• _Task to carry out_: Locate the line that contains "has width=1024, height=538." in the entries below, then repeat it and every following line through the line that contains "1489x810 pixels.", exactly, and no others.

─── Dataset excerpts

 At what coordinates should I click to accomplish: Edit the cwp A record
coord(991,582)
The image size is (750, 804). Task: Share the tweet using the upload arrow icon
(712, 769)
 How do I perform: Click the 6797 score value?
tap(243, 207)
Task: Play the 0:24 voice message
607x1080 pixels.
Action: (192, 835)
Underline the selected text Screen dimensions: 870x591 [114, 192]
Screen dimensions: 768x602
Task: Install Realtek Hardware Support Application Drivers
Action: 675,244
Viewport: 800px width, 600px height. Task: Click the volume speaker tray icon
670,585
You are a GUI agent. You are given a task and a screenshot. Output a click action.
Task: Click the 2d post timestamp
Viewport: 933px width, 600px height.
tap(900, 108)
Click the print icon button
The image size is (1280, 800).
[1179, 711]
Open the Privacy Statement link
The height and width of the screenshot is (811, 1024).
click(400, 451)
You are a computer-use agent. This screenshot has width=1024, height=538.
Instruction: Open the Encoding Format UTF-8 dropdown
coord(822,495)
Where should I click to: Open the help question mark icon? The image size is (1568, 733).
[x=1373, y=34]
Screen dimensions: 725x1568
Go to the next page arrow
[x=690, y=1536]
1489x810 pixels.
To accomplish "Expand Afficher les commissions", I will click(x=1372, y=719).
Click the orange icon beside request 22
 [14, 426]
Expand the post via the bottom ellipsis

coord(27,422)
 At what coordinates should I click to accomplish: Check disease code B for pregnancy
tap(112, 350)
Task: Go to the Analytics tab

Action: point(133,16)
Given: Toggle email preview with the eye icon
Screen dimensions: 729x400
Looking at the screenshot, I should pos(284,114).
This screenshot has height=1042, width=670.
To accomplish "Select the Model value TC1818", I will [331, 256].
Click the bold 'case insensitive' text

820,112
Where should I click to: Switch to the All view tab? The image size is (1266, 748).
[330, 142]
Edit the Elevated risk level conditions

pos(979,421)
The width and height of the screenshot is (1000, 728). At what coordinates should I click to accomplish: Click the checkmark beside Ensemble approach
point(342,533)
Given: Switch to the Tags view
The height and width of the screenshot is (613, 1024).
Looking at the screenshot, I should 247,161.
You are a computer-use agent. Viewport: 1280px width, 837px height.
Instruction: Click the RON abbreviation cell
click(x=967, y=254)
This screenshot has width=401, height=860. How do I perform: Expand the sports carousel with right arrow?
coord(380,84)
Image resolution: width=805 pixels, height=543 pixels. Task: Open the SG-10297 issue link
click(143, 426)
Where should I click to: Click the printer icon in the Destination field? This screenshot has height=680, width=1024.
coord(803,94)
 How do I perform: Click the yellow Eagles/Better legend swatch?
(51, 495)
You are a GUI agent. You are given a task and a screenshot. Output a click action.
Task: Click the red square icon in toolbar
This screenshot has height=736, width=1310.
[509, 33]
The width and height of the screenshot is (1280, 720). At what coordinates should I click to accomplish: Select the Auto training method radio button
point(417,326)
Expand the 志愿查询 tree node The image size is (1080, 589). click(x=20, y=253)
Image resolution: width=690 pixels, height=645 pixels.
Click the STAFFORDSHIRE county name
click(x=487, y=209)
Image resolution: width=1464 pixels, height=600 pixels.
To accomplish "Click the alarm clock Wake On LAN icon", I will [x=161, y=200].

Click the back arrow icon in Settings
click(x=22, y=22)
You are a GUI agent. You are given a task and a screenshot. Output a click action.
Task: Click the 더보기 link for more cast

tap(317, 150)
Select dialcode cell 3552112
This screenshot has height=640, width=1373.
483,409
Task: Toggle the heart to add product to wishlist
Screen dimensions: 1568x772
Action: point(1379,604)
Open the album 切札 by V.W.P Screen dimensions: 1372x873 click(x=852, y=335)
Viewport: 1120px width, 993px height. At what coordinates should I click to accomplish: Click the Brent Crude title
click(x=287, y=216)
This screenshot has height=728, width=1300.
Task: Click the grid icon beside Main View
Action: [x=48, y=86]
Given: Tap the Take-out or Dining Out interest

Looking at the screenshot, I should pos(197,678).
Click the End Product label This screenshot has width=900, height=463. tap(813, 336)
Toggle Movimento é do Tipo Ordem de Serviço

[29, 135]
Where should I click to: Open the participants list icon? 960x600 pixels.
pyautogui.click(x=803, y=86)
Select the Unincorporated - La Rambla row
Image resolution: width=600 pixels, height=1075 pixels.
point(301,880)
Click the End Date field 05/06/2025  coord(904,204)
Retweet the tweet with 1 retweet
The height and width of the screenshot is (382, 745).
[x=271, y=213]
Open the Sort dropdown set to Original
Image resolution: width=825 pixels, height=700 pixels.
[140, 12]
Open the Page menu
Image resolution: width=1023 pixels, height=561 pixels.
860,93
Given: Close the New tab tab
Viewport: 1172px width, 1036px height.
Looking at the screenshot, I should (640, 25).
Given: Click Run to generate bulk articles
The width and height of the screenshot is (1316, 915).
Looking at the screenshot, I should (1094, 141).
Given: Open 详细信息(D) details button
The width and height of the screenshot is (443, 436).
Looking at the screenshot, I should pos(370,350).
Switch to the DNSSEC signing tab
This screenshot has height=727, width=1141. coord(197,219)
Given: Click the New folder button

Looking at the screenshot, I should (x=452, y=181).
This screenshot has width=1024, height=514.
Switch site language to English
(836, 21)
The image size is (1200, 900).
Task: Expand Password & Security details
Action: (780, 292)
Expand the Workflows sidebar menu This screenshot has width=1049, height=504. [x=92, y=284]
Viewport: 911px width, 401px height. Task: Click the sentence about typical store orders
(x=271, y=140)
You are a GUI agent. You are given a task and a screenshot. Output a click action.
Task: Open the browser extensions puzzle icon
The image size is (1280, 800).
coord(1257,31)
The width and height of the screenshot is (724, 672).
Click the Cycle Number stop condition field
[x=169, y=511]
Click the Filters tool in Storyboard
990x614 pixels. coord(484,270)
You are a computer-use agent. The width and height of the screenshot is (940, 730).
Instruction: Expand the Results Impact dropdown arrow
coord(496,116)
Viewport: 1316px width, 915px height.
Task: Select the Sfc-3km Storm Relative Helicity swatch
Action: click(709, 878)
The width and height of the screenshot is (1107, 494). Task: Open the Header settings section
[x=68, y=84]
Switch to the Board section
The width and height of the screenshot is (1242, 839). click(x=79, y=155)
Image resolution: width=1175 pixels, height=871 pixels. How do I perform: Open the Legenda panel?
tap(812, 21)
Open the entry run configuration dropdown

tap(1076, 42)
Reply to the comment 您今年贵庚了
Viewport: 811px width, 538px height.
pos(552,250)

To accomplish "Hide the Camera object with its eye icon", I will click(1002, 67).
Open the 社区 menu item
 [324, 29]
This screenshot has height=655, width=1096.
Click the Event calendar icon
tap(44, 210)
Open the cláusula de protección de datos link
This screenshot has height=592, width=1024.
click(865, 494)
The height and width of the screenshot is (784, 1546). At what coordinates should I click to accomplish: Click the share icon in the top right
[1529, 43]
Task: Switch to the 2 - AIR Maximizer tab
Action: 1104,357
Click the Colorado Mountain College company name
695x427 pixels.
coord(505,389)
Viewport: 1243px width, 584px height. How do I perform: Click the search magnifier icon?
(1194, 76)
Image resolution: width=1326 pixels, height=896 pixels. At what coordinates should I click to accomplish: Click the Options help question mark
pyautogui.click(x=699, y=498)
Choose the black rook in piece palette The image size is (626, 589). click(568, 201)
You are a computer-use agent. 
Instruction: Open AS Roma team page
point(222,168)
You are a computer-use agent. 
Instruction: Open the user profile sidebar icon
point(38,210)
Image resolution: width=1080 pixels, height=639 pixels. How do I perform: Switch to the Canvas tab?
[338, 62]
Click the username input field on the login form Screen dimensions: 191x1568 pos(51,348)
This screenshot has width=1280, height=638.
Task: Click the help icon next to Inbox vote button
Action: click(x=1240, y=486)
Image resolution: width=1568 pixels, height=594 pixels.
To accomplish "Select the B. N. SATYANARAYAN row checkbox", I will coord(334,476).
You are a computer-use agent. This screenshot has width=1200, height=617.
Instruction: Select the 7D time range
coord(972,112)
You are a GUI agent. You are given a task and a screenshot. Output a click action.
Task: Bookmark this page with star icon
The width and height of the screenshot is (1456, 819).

──────

• _Response to the task_:
You are a computer-use agent. This screenshot has width=1024, height=538.
Instruction: Open the Encoding Format UTF-8 dropdown
coord(822,495)
Where should I click to: Open the help question mark icon? The image size is (1568, 733).
[x=1373, y=34]
Screen dimensions: 725x1568
Go to the next page arrow
[x=690, y=1536]
1489x810 pixels.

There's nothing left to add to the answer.